Random generator considerations in the design of randomized algorithms

Question

It is well known that the efficiency of randomized algorithms (at least those in BPP and RP) depends on the quality of the random generator used. Perfect random sources are unavailable in practice. Although it is proved that for all $0 < \delta \leq \frac{1}{2}$ the identities BPP = $\delta$-BPP and RP = $\delta$-RP hold, it is not true that the original algorithm used for a prefect random source can be directly used also for a $\delta$-random source. Instead, some simulation has to be done. This simulation is polynomial, but the resulting algorithm is not so efficient as the original one.

Moreover, as to my knowledge, the random generators used in practice are usually not even $\delta$-sources, but pseudo-random sources that can behave extremely badly in the worst case.

According to Wikipedia:

In common practice, randomized algorithms are approximated using a pseudorandom number generator in place of a true source of random bits; such an implementation may deviate from the expected theoretical behavior.

In fact, the implementations of randomized algorithms that I have seen up to now were mere implementations of the algorithms for perfect random sources run with the use of pseudorandom sources.

My question is, if there is any justification of this common practice. Is there any reason to expect that in most cases the algorithm will return a correct result (with the probabilities as in BPP resp. RP)? How can the "approximation" mentioned in the quotation from Wikipedia be formalized? Can the deviation mentioned be somehow estimated, at least in the expected case? Is it possible to argue that a Monte-Carlo randomized algorithm run on a perfect random source will turn into a well-behaved stochastic algorithm when run on a pseudorandom source? Or are there any other similar considerations?

Answer 1

Here is one good justification. Suppose you use a cryptographic-strength pseudorandom number generator to generate the random bits needed by some randomized algorithm. Then the resulting algorithm will continue to work, as long as the crypto algorithm is secure.

A cryptographic-strength pseudorandom number generator is a standard tool from cryptography that accepts a short seed (say, 128 bits of true randomness) and generates an unlimited number of pseudorandom bits. It comes with a very strong security guarantee: as long as the underlying cryptographic primitive is not broken, then the pseudorandom bits will be completely indistinguishable from true-random bits by any feasible process (and, in particular, no efficient algorithm can distinguish its output from a sequence of true random bits). For instance, we might get a guarantee that says: if factoring is hard (or, if RSA is secure; or, if AES is secure), then this is a good pseudorandom generator.

This is a very strong guarantee indeed, since it is widely believed to be very hard to break these cryptographic primitives. For instance, if you can figure out an efficient way to factor very large numbers, then that would be a breakthrough result. For all practical purposes, you can act as though the cryptographic primitives are unbreakable. This means that, for all practical purposes, you can act as though the output of a cryptographic-strength pseudorandom number generator is basically the same as long as a sequence of true-random bits. In particular, this is a good source of the randomness needed by a randomized algorithm.

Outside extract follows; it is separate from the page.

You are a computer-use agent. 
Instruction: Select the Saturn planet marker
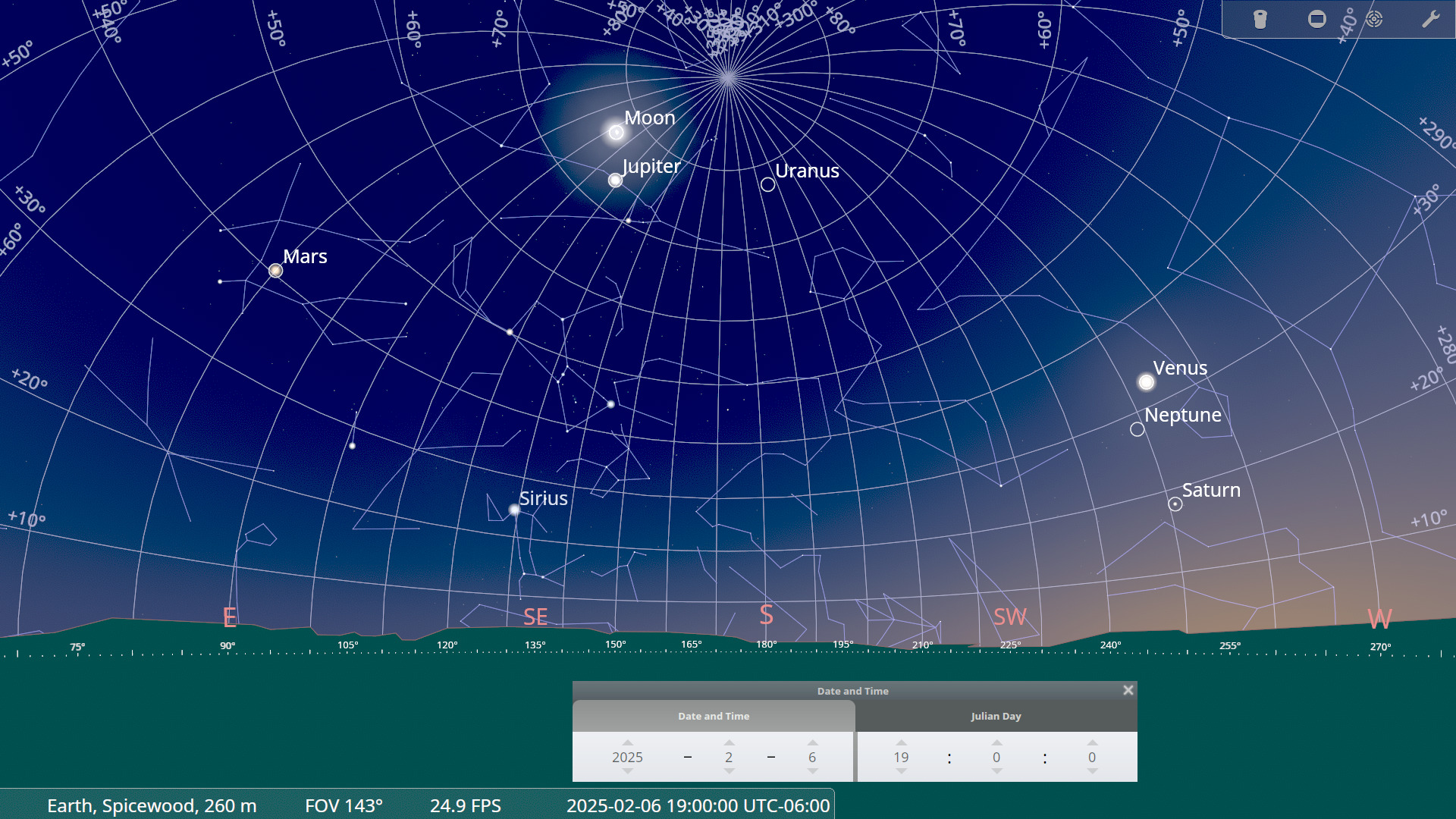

(I've glossed over the fact that, to use a crypto-strength PRNG, you still need to find 128 bits of true randomness on your own to form the seed. But usually this is not hard, and indeed, there are cryptographic tools to assist with that task as well.)

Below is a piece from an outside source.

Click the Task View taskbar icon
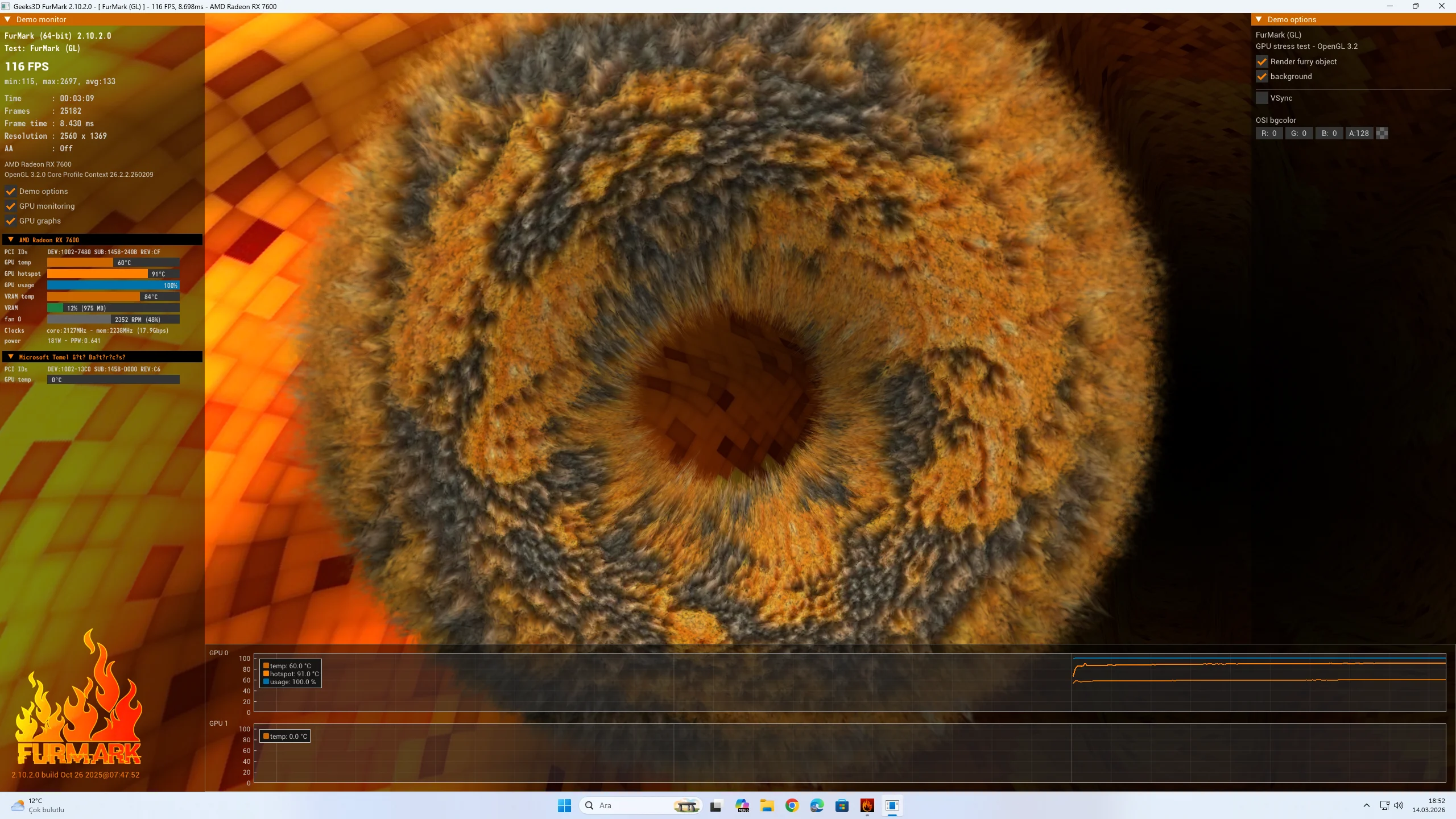 (716, 805)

In practice, getting extremely good pseudorandom bits is as simple as

$ cat /dev/urandom

Answer 2

It is well known that the efficiency of randomized algorithms (at least those in BPP and RP) depends on the quality of the random generator used. I have to disagree. What a good pseudurandom sequence ensemble gives you is a guarantee on the performance of the algorithm run a random sequence from the ensemble, compared to a trully random sequence. If you don't have such a guarantee, you can't conclude that the algorithm will work poorly - you just don't know.

Is there any justification of this common practice? It works.

Is it possible to argue that a Monte-Carlo randomized algorithm run on a perfect random source will turn into a well-behaved stochastic algorithm when run on a pseudorandom source? Complexity theory suffers from two shortcomings. The first one is that it is very hard to prove anything (for example, P vs. NP is open). The second one is that it is mostly concerned with worst-case analysis. Put together, these two limitations rule out complexity theory as a good model for the behavior of algorithms in practice.